#### Record set:
※ ※ ※

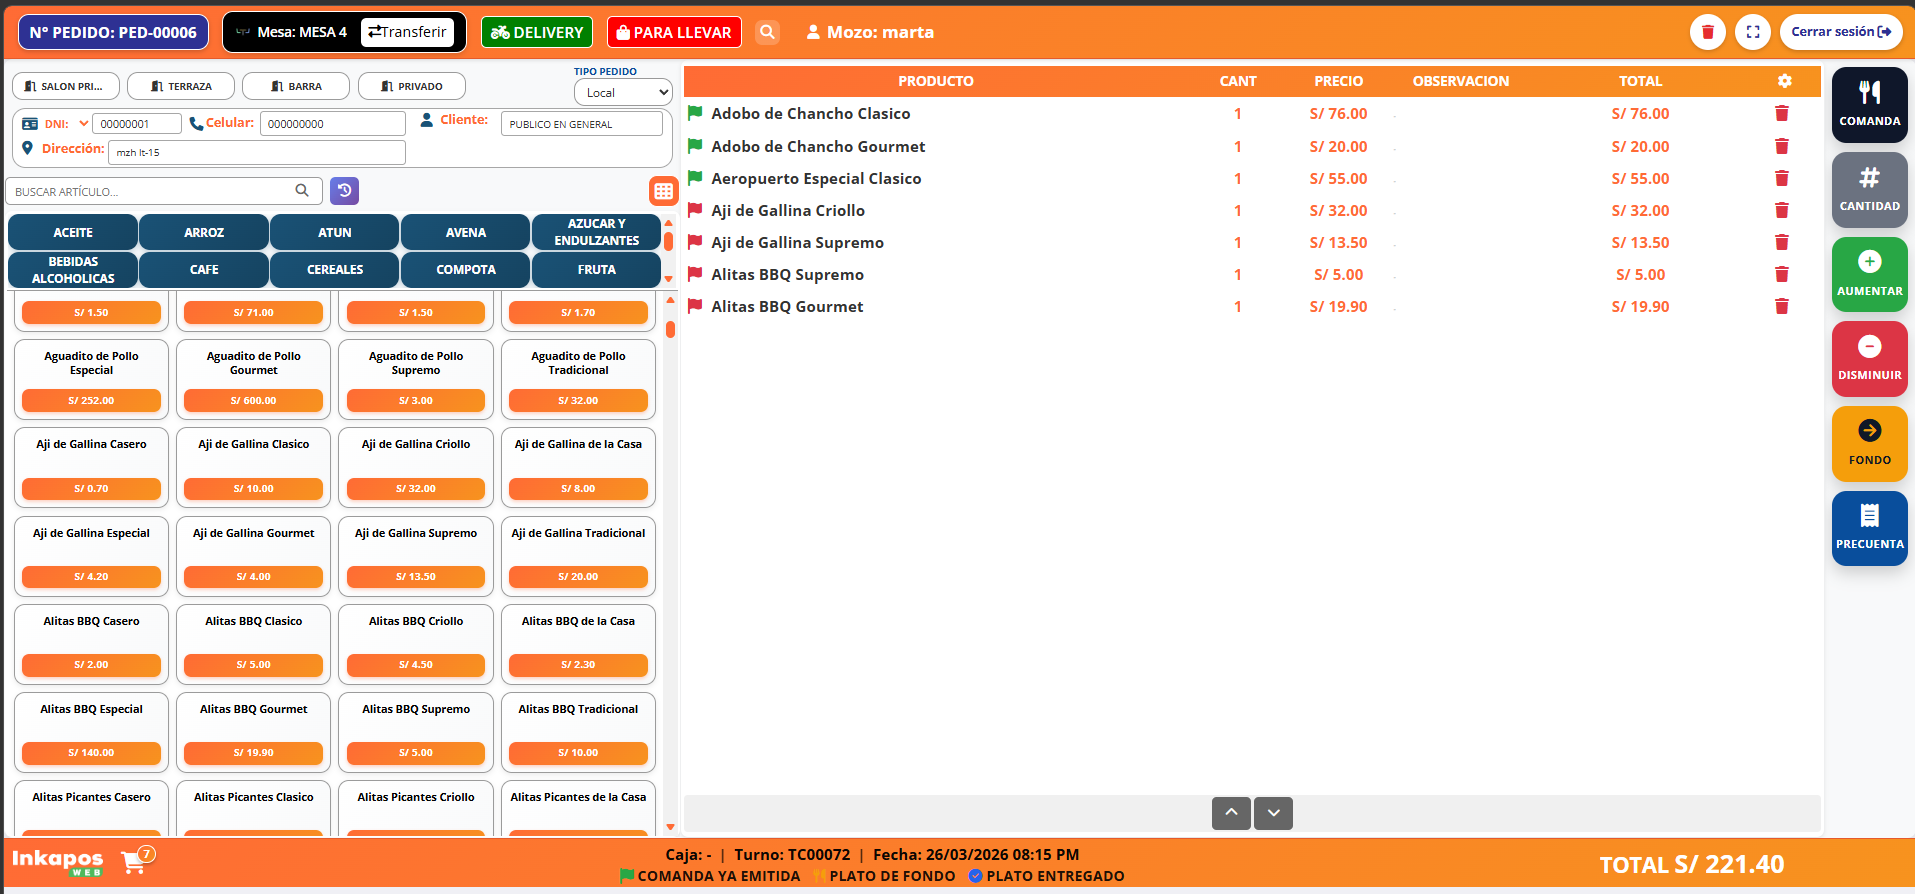Toggle fullscreen mode icon
This screenshot has height=894, width=1915.
click(x=1752, y=32)
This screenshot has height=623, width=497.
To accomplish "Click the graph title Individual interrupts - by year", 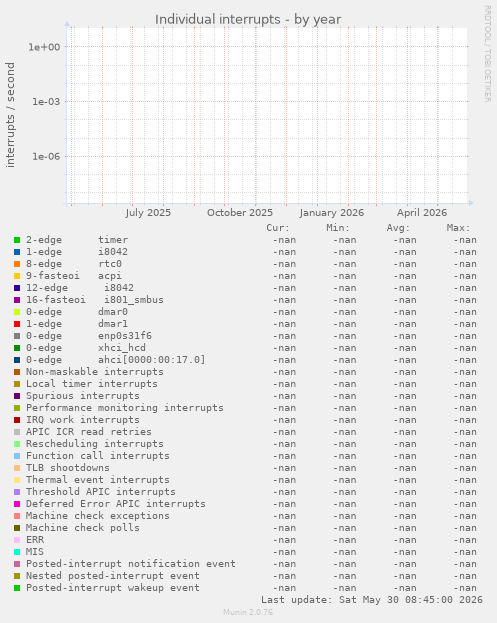I will pos(248,19).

※ ※ ※

#### Task brief:
Count how many lines in the entries above contain the string "width", matching case exactly, and reply with only that number.

#### Completed task:
2